Aynen Başkası kimdir?

Aynen Başkası bir kimliktir. Kimileri gerçekliğini sorgulayabilir bu kimliğin ya da bu kimliğin kimsesizliğinin. Önünde sonunda herhangi bir kimlikten daha eksik olmadığı söylenebilir. Eylem alanında etki sahibi olan her sanal oluşum gibi, bir yandan kendiliğimizi saklar, öte yandan da onu ifşa eder kurgusal oyununda. Sanal gerçeğin dünyasında sanalın gerçekliğinden bahseden filozoflar bunun farkında. Kimlik, organsız bir bedendir fakat organlara etki eder. Özellikle de beyin denen organa. Bedenin çok dışına taşan bir sosyal ağ, öyle ki sahiciliğini ve özgürlüğünü yalnızca sahiplenilmemiş bir kimlik oluşunda bulur. Herkes olma imkanında saklı bir hiçkimseliktir.

Kimdir peki? Herkesin aklına ilk gelen Rimbaud’nun “Ben bir başkasıdır” dizesiyle bir benzerlik var elbette. Bir yoruma göre, burada sanatın başkası olma imkanı sunan bir aygıt olduğu vurgulanır. Oysa bir bakıma mahkeme kararıyla isim değiştirmenin isyanını ve tekinsizliğini taşır içinde.

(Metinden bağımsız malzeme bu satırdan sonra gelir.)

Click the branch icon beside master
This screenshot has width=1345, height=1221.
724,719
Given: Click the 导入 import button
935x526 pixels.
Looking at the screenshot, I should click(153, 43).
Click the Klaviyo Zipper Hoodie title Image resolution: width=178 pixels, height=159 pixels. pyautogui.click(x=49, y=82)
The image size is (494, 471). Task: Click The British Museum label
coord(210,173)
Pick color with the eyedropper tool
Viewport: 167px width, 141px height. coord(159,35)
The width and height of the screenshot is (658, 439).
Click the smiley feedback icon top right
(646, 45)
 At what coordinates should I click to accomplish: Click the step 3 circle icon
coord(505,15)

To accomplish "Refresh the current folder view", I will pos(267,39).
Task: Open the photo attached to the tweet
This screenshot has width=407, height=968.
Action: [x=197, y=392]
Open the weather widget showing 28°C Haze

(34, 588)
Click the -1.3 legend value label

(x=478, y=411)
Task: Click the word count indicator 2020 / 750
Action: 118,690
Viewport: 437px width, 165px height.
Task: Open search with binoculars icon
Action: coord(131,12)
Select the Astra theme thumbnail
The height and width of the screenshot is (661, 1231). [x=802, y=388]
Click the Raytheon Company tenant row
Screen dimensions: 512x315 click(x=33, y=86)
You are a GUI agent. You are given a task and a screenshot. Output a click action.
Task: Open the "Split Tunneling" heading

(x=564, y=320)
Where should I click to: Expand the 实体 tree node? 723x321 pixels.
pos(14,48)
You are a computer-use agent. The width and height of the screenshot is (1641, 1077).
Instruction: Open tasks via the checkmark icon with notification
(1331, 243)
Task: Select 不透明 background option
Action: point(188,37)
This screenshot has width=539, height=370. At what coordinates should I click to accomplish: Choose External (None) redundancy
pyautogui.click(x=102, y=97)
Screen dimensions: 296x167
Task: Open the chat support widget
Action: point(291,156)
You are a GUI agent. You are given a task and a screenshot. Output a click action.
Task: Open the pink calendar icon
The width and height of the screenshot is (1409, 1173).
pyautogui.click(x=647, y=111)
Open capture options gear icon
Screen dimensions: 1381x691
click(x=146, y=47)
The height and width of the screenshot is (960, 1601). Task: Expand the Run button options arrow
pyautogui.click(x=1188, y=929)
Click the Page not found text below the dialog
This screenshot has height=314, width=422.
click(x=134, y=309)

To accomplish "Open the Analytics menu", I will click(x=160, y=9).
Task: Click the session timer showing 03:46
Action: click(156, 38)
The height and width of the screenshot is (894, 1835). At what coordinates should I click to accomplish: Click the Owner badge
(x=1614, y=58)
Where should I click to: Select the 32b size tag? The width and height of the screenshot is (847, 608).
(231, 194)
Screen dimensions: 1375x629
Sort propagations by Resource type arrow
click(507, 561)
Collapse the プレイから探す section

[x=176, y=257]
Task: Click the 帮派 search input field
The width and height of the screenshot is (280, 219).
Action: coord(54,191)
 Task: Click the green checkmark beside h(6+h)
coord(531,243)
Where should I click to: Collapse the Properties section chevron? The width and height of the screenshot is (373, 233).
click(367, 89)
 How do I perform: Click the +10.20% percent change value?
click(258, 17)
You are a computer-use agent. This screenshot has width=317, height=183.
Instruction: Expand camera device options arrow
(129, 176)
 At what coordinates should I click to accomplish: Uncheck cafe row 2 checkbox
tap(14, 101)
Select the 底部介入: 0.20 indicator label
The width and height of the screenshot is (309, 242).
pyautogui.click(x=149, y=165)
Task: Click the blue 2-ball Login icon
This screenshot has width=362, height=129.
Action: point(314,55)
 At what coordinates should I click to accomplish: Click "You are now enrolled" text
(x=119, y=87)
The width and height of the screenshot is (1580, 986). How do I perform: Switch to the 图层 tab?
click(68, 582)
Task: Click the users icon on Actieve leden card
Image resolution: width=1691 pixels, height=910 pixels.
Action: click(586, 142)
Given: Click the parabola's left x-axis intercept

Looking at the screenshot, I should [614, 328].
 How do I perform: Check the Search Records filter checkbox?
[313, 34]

Sanatla bir başkası olma imkanı olarak yorumlanan durum bize toplum olarak çok uzak. Bizim için imkan dahilinde olunabilecek tek şey bir başkası gibidir. Hep bir başkası. Kendimiz olmayan her şey olabiliriz biz. Yasal bir tutarlılık var burada. Bir ağırlık. Kendini önceleyen bir ilişkiler yumağı içinde bulunan herkes, olageldiği hiçbir şeyi gerçekten de kendi olarak kavrayamadığı için, toplu bir kimlik bunalımı yaşıyoruz. Bunu ilk kez, ev hanımı olmak için evlenmeye gerek olmadığını gördüğümde anladım. Ev hanımlığı durumunu ortaya çıkaran nedensel ilişkiler bizden gizleniyor. Örneğin, evlenmek ev hanımlığı için zorunlu bir adım sanıyorsunuz. Oysa ki burada işleyen nedensellik maddi nedensellikten çok farklı. Suyun kaynaması olayı gibi ısıtmazsanız ulaşamayacağınız bir olay değil bu sosyo-kültürel durum. Hiç farkında olmadan kategorik olarak içine dahil olunabilecek bir kavram. Tepkili olmak da yeterli olmuyor. Karşıtlığınız sizi bazen en büyük tutsaklığın içine düşürebiliyor. Post cinsel devrim döneminde yaşıyoruz diye çok eşli yaşamaya mahkum olan birini düşünün. Kendi aşkımızın kuşatıcı doğasını, sahiplenmenin bencilliğine karşı duyduğumuz derin nefret dolayısıyla yaşamaya cüret edemiyoruz. Aşırılığımız bile altı çizilerek okunup yıpranmış bir kitaptan alıntılar gibi… Sonra eşeysiz yaşayayım diyorsunuz bir süre, bir bakıyorsunuz hâlâ başkasısınız. 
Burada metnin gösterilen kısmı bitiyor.